Task to complete:
Retype all of the listing exactly, with no pictures.

Data listing:
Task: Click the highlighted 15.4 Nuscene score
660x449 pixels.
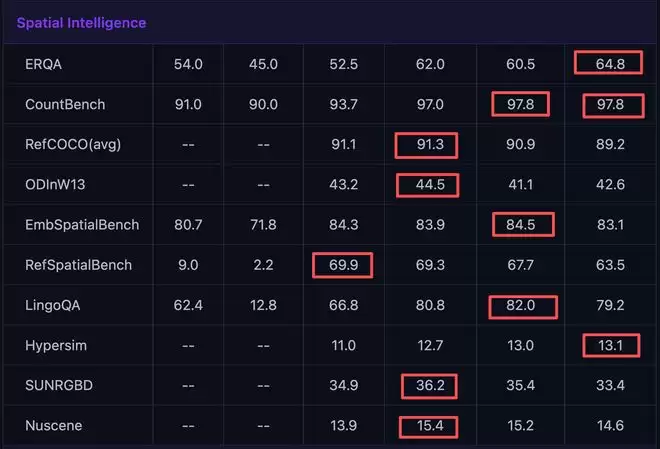Action: [x=426, y=427]
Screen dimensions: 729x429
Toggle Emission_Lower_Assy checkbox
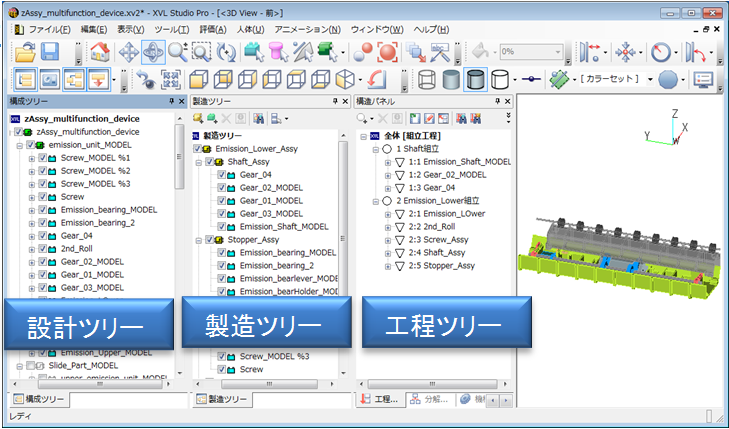coord(199,147)
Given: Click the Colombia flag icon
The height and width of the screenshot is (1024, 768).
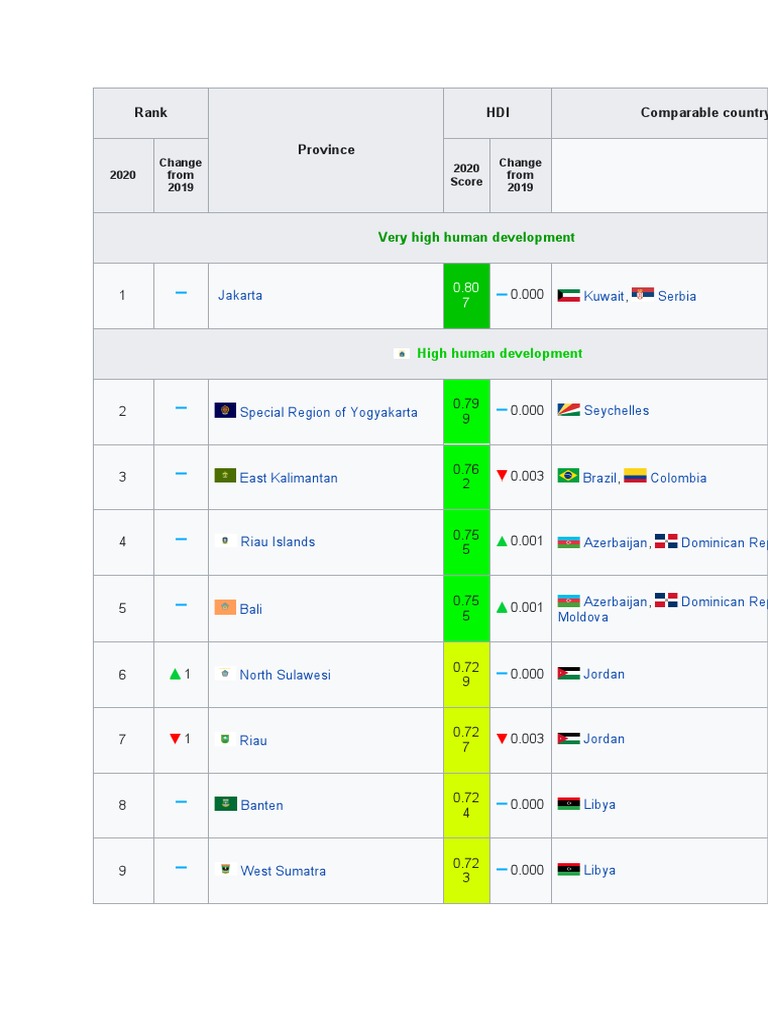Looking at the screenshot, I should click(x=635, y=476).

Answer:
Task: Click the highlighted 15.4 Nuscene score
660x449 pixels.
Action: [x=426, y=427]
Screen dimensions: 729x429
Toggle Emission_Lower_Assy checkbox
coord(199,147)
Given: Click the Colombia flag icon
The height and width of the screenshot is (1024, 768).
Looking at the screenshot, I should click(x=635, y=476).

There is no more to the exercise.